* Required task
Please copy the part of the records below that opens with the line containing "Cloudflare bbox: (786, 347, 809, 353)" and closes with the line containing "label: THAT'S FINE!", both lines included.

--- start ---

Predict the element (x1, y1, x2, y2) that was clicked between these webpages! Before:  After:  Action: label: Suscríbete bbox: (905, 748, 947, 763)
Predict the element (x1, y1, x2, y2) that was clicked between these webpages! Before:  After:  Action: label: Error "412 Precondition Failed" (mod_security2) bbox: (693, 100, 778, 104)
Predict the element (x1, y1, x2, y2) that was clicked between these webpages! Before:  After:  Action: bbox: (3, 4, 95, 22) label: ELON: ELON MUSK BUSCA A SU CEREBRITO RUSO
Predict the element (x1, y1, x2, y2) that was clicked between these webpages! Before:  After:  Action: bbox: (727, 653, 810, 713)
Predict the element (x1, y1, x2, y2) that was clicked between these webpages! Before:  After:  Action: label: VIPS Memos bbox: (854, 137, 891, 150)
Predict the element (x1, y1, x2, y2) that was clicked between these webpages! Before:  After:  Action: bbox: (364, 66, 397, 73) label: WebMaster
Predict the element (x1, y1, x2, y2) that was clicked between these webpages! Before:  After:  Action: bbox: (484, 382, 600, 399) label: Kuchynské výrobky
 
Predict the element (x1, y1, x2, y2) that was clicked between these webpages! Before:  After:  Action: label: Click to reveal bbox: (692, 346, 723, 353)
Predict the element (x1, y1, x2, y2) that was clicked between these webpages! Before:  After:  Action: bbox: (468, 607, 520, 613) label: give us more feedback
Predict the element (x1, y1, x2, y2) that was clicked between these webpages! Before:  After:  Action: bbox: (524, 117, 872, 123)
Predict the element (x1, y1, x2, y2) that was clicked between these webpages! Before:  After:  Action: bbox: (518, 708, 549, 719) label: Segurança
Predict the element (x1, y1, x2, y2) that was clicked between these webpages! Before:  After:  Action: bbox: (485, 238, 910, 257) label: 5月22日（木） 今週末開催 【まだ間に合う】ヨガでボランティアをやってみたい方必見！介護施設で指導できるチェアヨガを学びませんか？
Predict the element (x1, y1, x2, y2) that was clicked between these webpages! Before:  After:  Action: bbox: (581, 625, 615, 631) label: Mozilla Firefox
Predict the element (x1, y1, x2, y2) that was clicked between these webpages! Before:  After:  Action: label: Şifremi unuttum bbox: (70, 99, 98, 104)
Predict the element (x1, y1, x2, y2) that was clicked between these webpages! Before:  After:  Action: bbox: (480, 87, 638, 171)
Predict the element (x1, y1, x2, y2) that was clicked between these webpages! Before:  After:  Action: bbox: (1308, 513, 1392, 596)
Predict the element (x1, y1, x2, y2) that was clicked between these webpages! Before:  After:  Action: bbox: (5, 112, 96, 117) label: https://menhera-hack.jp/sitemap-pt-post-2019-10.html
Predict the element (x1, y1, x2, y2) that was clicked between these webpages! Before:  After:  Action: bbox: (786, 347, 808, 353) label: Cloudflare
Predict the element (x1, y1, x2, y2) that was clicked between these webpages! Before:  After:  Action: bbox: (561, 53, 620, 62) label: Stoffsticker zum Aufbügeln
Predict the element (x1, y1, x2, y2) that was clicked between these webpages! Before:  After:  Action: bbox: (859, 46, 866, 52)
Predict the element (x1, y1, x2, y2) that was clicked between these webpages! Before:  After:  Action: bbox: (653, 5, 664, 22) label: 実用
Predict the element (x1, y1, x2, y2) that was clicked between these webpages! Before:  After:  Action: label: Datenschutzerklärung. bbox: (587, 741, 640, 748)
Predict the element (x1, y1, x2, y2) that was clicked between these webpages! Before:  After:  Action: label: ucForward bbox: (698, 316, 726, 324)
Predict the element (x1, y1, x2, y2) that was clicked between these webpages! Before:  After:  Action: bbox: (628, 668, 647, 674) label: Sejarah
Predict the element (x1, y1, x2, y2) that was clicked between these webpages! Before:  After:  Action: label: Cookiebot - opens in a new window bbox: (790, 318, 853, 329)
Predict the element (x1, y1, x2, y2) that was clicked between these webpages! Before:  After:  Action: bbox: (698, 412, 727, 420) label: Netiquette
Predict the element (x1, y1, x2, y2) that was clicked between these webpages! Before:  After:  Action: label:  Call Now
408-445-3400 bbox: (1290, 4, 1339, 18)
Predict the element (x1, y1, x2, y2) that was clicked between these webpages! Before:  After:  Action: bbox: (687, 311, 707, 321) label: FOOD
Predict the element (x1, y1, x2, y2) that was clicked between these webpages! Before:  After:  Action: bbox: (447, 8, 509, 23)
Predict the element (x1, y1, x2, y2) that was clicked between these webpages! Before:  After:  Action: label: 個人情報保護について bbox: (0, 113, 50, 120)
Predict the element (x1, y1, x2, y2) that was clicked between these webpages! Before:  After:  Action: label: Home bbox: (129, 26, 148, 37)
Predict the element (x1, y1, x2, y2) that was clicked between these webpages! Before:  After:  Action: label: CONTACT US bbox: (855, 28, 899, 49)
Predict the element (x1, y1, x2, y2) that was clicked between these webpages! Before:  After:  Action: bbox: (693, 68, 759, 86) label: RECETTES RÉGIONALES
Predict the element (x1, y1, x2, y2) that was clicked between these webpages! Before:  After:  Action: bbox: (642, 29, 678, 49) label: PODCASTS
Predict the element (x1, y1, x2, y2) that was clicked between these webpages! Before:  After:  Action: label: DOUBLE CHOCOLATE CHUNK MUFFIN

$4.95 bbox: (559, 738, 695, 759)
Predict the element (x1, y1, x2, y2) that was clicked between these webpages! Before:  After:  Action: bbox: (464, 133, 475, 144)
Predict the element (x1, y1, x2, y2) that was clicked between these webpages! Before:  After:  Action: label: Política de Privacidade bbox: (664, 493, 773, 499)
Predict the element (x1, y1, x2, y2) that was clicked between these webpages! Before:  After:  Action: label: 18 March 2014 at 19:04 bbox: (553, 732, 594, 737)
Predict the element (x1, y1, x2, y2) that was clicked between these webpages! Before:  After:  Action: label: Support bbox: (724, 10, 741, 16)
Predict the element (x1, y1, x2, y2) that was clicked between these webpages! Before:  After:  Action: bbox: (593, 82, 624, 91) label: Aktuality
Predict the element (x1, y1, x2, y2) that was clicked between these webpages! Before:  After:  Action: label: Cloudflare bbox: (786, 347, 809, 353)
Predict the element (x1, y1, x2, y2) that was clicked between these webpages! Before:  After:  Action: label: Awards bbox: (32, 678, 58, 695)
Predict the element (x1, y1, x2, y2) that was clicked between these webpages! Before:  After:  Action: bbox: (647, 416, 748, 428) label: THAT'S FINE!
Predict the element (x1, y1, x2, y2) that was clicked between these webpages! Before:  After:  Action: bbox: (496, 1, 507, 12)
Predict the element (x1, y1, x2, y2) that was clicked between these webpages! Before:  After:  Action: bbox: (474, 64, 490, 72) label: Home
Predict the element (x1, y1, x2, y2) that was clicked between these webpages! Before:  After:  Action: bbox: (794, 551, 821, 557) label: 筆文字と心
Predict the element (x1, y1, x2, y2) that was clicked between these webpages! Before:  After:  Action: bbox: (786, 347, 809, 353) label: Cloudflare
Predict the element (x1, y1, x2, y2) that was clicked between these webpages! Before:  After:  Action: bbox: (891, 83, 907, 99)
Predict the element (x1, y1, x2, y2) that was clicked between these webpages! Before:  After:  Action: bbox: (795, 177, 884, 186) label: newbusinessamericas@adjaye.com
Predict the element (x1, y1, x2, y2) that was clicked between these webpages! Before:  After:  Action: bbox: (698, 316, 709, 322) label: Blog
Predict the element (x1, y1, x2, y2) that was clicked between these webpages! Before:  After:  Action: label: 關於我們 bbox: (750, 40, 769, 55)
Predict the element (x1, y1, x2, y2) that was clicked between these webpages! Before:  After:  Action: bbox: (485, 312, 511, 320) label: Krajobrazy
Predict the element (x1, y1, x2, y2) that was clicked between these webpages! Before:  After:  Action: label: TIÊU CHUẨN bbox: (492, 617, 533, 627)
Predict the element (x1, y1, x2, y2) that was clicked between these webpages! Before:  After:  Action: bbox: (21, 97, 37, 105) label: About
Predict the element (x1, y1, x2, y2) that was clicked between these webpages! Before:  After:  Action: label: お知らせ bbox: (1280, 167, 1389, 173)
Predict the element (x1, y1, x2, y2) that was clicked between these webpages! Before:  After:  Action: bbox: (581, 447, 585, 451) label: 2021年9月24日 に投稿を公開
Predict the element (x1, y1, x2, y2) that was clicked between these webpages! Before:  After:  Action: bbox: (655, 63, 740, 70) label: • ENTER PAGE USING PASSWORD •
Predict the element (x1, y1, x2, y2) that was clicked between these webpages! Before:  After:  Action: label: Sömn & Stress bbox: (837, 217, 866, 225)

--- end ---

* Final result
Predict the element (x1, y1, x2, y2) that was clicked between these webpages! Before:  After:  Action: label: Cloudflare bbox: (786, 347, 809, 353)
Predict the element (x1, y1, x2, y2) that was clicked between these webpages! Before:  After:  Action: label: Awards bbox: (32, 678, 58, 695)
Predict the element (x1, y1, x2, y2) that was clicked between these webpages! Before:  After:  Action: bbox: (647, 416, 748, 428) label: THAT'S FINE!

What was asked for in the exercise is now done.